Existe mérito em um filme que causa as reações mais díspares possíveis na platéia, capazes de fazer alguns espectadores abandonarem a sessão antes de seu término ou até mesmo vomitar? Irreversível faz parte dessa categoria de filmes, assim como o fizeram os primeiros exemplares falados do cinema de horror, lançados na década de 30. É preciso separar, no entanto, o tipo de choque causado em ambos os casos: no passado, o horror era predominantemente implícito; hoje, em Irreversível principalmente, o horror é explícito, atordoante e nada misericordioso com a sua audiência. Em níveis de violência, assisti-lo é uma prova de resistência definitivamente chocante para o cinéfilo comum, como foi o essencialmente diferente, mas tão repugnante quanto, A Paixão de Cristo.
O início do filme é atípico por mostrar os créditos finais subindo na tela, o que pretende deixar claro que a história é contada de trás pra frente, mais ou menos do modo como Christopher Nolan fez em Amnésia. A primeira cena mostra um homem (Marcus, interpretado por Vincent Cassel) saindo de maca de uma boate direto para uma ambulância, enquanto outro (Pierre, feito por Albert Dupontel) é arrastado algemado para um carro de polícia, debaixo de insultos irreproduzíveis proferidos por uma turba enfurecida. Os dois são amigos, e chegaram até ali depois de passarem por uma busca frenética pelo homem que estuprou a namorada de Marcus (Monica Bellucci). O relacionamento dos três é desnudado à medida que os fatos que conduziram ao desfecho mostrado no início são revelados.

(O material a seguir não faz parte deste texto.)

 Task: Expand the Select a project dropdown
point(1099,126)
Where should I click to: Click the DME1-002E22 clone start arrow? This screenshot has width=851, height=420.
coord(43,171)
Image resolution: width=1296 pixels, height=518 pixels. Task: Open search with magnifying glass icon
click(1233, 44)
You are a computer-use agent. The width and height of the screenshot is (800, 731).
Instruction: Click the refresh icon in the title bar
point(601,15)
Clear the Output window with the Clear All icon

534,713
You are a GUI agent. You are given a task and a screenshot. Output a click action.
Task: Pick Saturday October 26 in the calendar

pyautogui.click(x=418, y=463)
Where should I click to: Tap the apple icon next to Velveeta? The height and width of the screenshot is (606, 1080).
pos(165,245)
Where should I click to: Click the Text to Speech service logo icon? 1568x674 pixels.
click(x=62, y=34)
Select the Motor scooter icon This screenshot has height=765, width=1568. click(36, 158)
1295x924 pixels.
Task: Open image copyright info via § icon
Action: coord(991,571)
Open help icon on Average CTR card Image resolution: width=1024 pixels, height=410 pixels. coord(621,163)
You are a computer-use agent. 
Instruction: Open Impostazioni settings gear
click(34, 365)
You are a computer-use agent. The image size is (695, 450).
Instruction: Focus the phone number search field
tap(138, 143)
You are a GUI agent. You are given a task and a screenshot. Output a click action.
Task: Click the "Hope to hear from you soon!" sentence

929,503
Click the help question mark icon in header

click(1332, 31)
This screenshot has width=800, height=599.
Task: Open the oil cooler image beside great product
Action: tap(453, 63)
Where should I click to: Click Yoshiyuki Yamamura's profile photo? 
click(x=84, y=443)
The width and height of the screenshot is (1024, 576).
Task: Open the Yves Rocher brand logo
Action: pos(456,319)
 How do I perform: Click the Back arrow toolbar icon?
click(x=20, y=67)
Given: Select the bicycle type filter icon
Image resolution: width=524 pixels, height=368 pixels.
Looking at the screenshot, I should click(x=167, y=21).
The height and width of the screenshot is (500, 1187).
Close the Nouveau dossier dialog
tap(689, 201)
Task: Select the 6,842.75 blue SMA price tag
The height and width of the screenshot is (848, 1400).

Seja lá o que estivesse passando pela cabeça do diretor Gaspar Noé, uma de suas intenções ao fazer Irreversível com certeza era chocar. A despeito do irritante recurso de câmera tremida e giratória, utilizado de forma abusiva na primeira parte do filme, uma coisa que a platéia média deve ter em mente ao assistir a Irreversível é que o filme é carregado de imagens perturbadoras e violência explícita. Além de cenas de nudez e sexo numa boate gay, há uma seqüência impressionante que mostra o esmagamento de um crânio com um extintor de incêndio. Marcante também é a cena de estupro da personagem de Monica Bellucci, que Noé faz questão de prolongar por mais de dez minutos, para o desespero da platéia. Os urros de dor e agonia da moça são a pior parte de um filme que, se por um lado causa um desconforto evidente, por outro remete a uma realidade que chega a ser banal em muitos lugares do mundo.
Numa estranha espécie de catarse reversa, a genuína tensão inicial do filme cede espaço a uma realidade frívola, que mostra o quanto as vidas insignificantes do trio protagonista tornam-se grandiosas quando atingidas pela fatalidade e pela violência. À medida que o final (ou início) da história se aproxima, vem uma estranha e desconfortável sensação de calmaria, cada vez mais esmagadora pelo simples fato de sabermos que aqueles personagens serão (ou foram) destruídos da pior forma possível. Vincent Cassel, além de atuar, foi um dos produtores do filme. Sendo marido de Monica Bellucci na vida real, fica fácil compreender porque os dois aparecem tão à vontade em suas cenas íntimas. Um contraste enorme numa obra que, em sua primeira parte, chega a ser doente.
Para dirimir a sensação de desconforto após uma sessão do filme, a dica é dar uma olhada no featurette de 7 min. sobre a realização dos efeitos especiais, incluído na sessão de extras do DVD. Lá é descrito como as impressionantes cenas de violência foram feitas. Completam o pacote de extras uma descartável cena excluída passada na boate, trailer, teaser e um vídeo-clipe techno tão atordoante quanto as piores cenas do filme.